Eight casinos and racinos contributed more than $1 billion in revenue to Ohio’s economy last year and employed more than 7,000 workers.

Although those numbers might sound promising for a fledgling industry, the numbers fall far short of what was projected when voters opted to legalize gambling by a narrow margin in 2009.

In the first 12-month period (ending in March) that all four of the state’s casinos were open for business, they generated $839 million. That’s more than $1 billion less than what was predicted by advocates of the gambling industry leading up to that election.

Proponents say they simply need more time to establish and market the businesses, and the state’s seventh racino just opened in September southeast of Cleveland.

While the debate rages on about the pros and cons of gambling, produce industry sources say the casinos and racinos have been good for their bottom lines.

“We do business with the casinos and they absolutely help the produce companies in the area,” said Tom Sirna, president of Sirna and Sons Produce, Ravenna, Ohio. “Each casino has a huge buffet as well as multiple restaurants in them that all purchase produce as well as other items from the distributors.”

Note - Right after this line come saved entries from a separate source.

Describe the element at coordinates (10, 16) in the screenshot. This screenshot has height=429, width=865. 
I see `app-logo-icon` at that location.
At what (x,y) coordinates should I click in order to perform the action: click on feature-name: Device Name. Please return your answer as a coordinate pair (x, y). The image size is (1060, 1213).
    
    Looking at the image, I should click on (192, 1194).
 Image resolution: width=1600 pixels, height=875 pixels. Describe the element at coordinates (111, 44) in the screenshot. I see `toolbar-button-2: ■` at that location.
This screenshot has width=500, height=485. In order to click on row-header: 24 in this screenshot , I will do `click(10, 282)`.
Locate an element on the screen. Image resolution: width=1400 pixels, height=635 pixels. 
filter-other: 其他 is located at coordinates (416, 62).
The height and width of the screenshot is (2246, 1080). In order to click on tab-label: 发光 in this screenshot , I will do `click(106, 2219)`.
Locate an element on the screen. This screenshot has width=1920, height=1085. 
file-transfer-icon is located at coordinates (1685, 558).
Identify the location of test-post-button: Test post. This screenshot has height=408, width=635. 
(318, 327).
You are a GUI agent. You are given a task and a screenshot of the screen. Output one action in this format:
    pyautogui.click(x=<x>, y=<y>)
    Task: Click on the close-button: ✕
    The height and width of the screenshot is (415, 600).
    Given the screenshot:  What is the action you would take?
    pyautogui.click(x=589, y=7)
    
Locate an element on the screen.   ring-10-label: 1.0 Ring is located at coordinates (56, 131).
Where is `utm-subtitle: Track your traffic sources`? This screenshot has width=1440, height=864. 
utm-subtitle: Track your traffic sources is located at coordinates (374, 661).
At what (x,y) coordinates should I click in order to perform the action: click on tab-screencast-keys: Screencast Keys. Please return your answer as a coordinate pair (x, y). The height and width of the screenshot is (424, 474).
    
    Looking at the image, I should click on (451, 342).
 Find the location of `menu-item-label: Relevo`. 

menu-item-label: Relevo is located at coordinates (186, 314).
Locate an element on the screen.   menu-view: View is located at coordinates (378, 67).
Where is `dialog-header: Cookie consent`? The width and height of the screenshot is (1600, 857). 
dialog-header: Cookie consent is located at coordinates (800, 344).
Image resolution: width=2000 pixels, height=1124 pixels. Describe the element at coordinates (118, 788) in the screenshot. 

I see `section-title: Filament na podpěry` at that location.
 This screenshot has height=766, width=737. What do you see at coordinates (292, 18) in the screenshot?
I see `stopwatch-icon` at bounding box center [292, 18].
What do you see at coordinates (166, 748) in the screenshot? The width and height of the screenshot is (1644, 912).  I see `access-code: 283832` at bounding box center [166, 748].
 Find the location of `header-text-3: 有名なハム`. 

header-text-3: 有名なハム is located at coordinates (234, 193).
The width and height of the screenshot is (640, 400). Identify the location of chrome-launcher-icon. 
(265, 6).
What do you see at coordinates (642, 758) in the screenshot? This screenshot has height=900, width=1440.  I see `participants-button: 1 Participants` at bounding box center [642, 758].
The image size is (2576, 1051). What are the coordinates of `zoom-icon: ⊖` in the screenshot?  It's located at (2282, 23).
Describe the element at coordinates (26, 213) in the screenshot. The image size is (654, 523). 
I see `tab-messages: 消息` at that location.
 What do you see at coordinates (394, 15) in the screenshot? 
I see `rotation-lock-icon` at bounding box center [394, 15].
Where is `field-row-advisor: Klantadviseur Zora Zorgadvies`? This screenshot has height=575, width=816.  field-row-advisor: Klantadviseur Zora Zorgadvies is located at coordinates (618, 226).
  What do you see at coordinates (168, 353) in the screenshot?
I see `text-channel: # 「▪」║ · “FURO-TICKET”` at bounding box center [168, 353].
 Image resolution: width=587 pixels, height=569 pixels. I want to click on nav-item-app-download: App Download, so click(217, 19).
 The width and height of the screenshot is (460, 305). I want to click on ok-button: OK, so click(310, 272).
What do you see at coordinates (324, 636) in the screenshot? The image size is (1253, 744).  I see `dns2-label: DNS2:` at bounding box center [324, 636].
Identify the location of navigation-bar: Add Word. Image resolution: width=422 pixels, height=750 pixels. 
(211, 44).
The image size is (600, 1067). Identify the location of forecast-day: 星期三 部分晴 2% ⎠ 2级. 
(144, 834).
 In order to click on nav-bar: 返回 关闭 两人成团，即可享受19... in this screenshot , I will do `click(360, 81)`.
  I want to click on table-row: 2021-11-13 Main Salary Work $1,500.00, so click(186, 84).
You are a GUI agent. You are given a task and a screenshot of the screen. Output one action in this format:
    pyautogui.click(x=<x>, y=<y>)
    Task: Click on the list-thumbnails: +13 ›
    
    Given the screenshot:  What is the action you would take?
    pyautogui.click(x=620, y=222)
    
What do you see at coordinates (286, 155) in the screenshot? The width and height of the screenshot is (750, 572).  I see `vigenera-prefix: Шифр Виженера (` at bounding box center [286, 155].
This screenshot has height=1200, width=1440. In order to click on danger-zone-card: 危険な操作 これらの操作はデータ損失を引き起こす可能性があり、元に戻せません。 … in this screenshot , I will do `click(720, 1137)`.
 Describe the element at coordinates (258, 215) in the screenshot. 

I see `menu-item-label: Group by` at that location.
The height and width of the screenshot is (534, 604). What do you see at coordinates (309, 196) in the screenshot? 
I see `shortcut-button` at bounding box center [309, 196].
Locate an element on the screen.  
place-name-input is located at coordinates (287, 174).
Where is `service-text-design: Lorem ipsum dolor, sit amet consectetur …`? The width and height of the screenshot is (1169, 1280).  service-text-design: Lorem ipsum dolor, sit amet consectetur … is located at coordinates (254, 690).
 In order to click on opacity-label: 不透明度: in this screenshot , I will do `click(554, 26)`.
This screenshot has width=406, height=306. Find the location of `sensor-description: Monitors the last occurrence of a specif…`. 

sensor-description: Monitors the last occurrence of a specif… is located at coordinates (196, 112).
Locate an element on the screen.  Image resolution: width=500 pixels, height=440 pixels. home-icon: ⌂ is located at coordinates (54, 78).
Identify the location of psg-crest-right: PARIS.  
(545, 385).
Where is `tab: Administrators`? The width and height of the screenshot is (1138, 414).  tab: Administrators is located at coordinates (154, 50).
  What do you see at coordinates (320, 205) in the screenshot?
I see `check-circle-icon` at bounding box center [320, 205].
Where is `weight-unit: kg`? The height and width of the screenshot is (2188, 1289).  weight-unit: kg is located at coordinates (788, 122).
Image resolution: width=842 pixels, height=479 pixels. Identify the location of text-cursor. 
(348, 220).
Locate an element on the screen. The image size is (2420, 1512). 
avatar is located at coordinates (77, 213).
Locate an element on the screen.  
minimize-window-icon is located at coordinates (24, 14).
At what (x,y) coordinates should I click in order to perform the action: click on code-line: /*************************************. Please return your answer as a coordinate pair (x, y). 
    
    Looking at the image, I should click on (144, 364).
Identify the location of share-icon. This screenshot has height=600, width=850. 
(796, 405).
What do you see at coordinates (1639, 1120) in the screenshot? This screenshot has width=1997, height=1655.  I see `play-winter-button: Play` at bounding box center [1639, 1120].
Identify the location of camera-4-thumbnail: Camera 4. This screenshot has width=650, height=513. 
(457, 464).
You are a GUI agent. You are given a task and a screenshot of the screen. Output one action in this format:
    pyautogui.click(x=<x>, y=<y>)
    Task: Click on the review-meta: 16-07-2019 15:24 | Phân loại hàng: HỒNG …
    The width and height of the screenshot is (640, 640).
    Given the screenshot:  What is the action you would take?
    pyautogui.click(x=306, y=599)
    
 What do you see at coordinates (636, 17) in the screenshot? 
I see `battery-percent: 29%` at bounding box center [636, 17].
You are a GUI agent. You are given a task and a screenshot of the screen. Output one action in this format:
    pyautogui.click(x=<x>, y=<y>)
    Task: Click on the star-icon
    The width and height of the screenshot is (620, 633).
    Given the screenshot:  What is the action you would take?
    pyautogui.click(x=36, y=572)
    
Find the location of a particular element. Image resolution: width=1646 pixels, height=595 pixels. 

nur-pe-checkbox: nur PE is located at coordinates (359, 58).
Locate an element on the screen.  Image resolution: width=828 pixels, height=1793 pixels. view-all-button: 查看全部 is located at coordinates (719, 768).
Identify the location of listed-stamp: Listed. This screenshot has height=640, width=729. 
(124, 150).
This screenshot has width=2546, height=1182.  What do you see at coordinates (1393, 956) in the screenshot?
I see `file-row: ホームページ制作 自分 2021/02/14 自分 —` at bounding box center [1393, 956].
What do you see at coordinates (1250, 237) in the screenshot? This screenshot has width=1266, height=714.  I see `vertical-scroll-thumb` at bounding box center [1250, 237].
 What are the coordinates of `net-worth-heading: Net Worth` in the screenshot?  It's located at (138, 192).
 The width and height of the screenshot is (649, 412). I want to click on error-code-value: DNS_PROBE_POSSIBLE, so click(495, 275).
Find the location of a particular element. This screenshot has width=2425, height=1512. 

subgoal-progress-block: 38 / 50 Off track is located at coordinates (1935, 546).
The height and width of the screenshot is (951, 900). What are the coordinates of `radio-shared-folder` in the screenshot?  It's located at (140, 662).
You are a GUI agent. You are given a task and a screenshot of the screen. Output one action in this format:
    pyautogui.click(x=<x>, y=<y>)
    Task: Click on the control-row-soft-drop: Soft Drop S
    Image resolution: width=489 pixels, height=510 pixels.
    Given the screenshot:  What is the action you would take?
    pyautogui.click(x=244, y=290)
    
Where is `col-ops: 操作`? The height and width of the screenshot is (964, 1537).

Anthony Arena, owner of Arena Produce, Columbus, said his company supplies the Hollywood Casino in Columbus, which has five restaurants.

“It’s a very good account for us,” he said.

Penn National also opened a Hollywood Casino in Toledo.

“The opportunity to partner with such a large company doesn’t come along very often,” said Shelly Okun, president of Sam Okun Produce Co. Inc., Toledo. “It has absolutely increased our business, and it has also given us the opportunity to be promoted by them, as working with the community is part of their mission.”